**ACTIVITY:**
Lines holding the string "field" are the ones to copy; find them all in the data.

*** Block opens ***

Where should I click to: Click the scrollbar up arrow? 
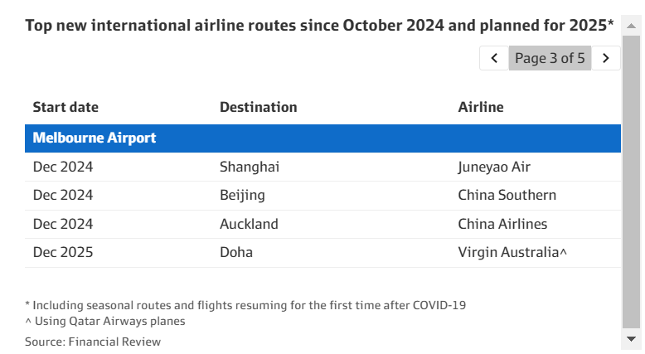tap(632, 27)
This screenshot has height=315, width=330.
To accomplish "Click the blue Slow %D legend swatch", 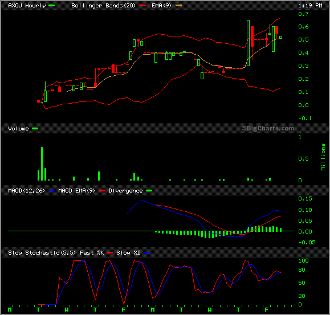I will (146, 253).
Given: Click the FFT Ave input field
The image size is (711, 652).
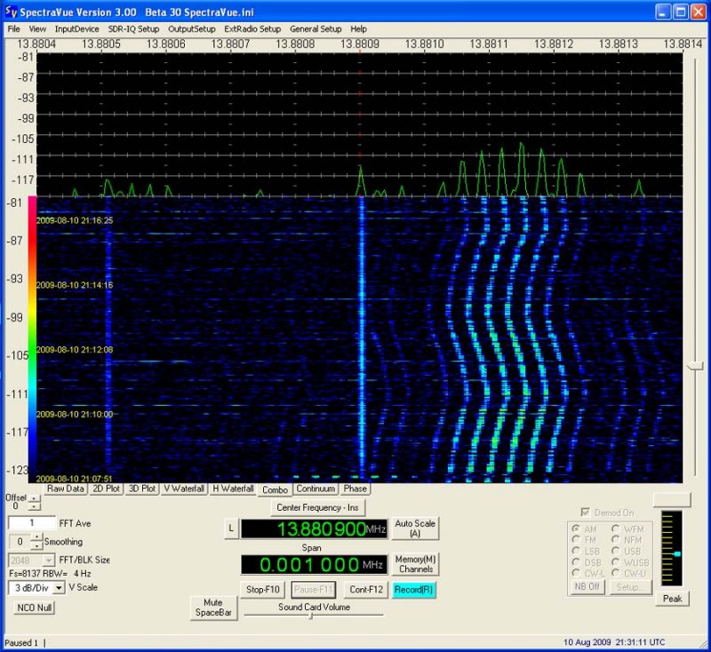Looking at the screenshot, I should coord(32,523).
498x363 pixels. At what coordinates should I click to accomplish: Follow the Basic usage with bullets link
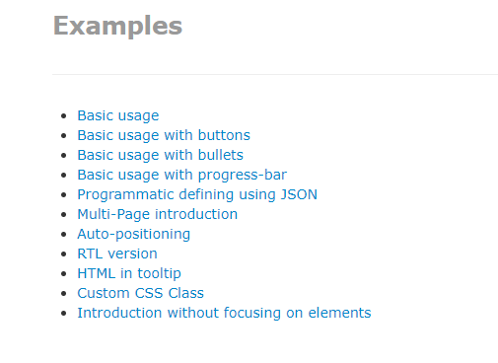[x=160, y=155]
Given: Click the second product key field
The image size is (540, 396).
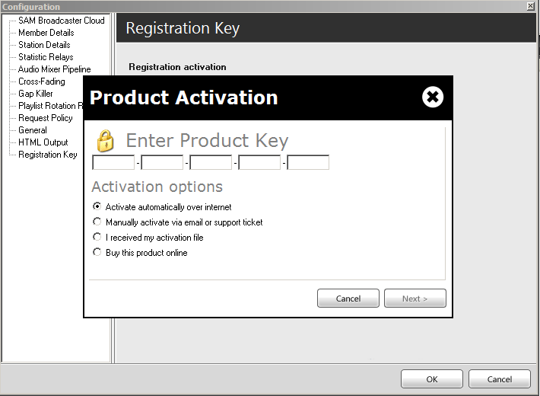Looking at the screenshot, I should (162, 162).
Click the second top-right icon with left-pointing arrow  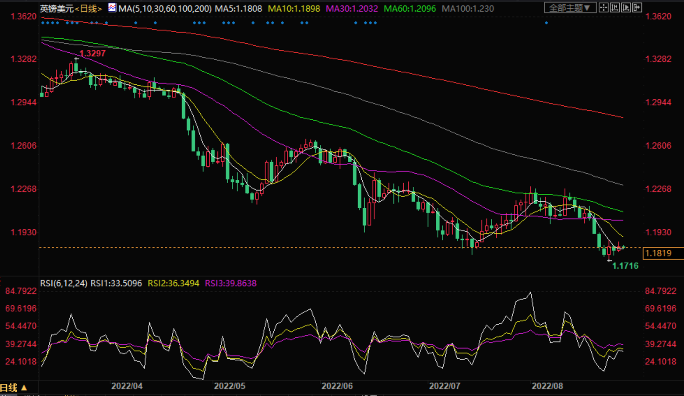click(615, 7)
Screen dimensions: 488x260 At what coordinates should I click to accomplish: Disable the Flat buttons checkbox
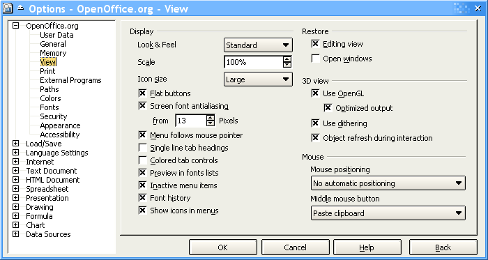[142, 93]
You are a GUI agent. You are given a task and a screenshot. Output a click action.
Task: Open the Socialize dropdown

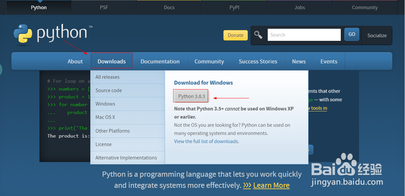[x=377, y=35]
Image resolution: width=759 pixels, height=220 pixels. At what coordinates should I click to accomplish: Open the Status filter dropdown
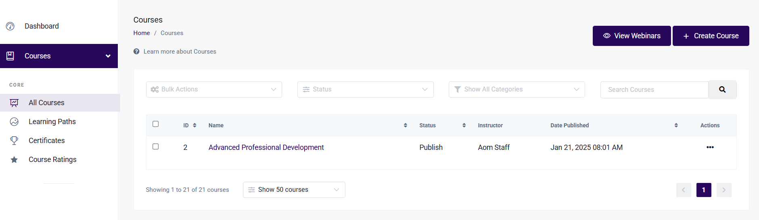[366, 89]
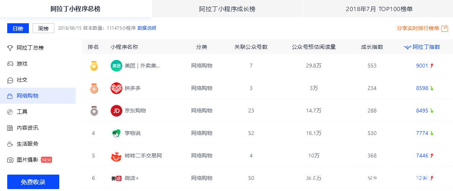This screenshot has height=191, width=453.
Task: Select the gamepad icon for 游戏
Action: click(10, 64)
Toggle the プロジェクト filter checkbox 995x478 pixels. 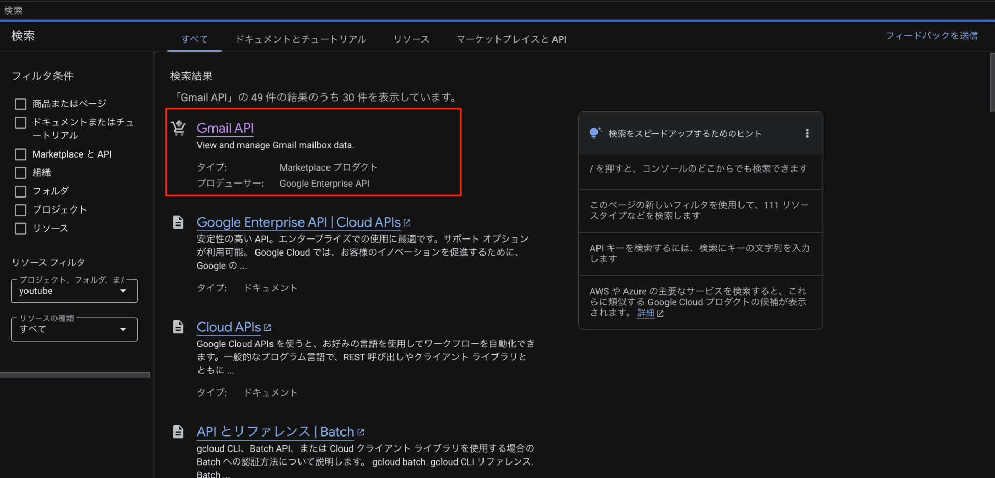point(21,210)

*** Block closes ***

**EXERCISE SOLUTION:**
Given: Click the FFT Ave input field
Given: Click the second product key field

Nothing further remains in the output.